El enterrador corrió a un cajón y sacó de él un cinturón canana con dos pistoleras. Una estaba vacía, pero en la otra descansaba un Colt 45, modelo fronterizo, acción simple.
Silveira examinó arma y futidas, y saliendo del fúnebre cuarto, pidió, al llegar al despacho:
—¿Tiene algún cuarto oscuro?
El propietario del establecimiento abrió mucho los ojos, pero notando que su cliente hablaba en serio, replicó:
—Sí, ese de la derecha. Es el almacén de las maderas.
Silveira entró en él, y al cabo de varios minutos reapareció. Un gesto amenazador ensombrecía sus facciones.
—Tenga —dijo tendiendo al dueño el cinturón canana con las fundas y el revólver en una de ellas—. Guárdelo. Y en beneficio propio, le aconsejo que no diga a nadie que me ha dejado ver esto. Pudieran no tomárselo a bien y hacerle probar las cualidades de sus propios ataúdes.
—¿Qué quiere decir? —tartamudeó el de la funeraria.
—Nada más que lo dicho. Calle y no se arrepentirá. Es un consejo de amigo.
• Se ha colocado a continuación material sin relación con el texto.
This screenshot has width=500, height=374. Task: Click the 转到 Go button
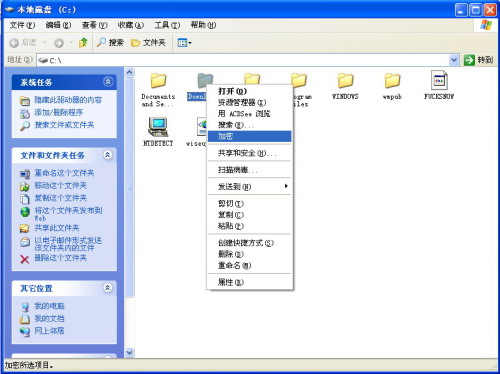pos(478,60)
Y tenga la seguridad, que, si habla, no seré yo quien haga callar para siempre su boca. Serán otros. Serán los mismos que han asesinado a Badenas.
—¿Asesinado? ¿Qué quiere decir? ¿No ha sido un duelo…?
—¡Un duelo! —Silveira soltó una agria carcajada—. ¡Un duelo! Sí, lo parece; pero llegará día en que yo dé a esas víboras una ración de su propio veneno. Buenas noches, amigo.
Y el portugués salió de la funeraria, dejando a su dueño con los ojos desorbitados y la boca entreabierta. El pobre hombre no salió de su abstracción hasta que le arrancó de ella el violento chocar contra el suelo del cinturón canana que había pertenecido a Badenas. Dando un respingo, lo recogió y fue a guardarlo al sitio de donde lo había sacado; pero, dominado por súbita inspiración, metióse antes en el cuarto oscuro donde Silveira había entrado y allí estuvo examinando durante cinco minutos el cinturón y el revólver.
Pero no obstante sus desesperados esfuerzos, el de la funeraria no pudo traspasar las densas tinieblas, y al cabo de los cinco minutos salió del cuartito, convencido de que su cliente estaba un poco loco.
Pero, de todas formas, el hombre decidió no decir ni una palabra del extraño comportamiento del portugués, pensando que es muy cierto el adagio español de que en boca cerrada no entran moscas; aunque al hombre lo que le decidió callar no fue el temor de que entrasen moscas en su cuerpo; más bien temía la entrada violenta de moscones de plomo, impulsados por cinco gramos de pólvora negra a lo largo del cañón de un 45.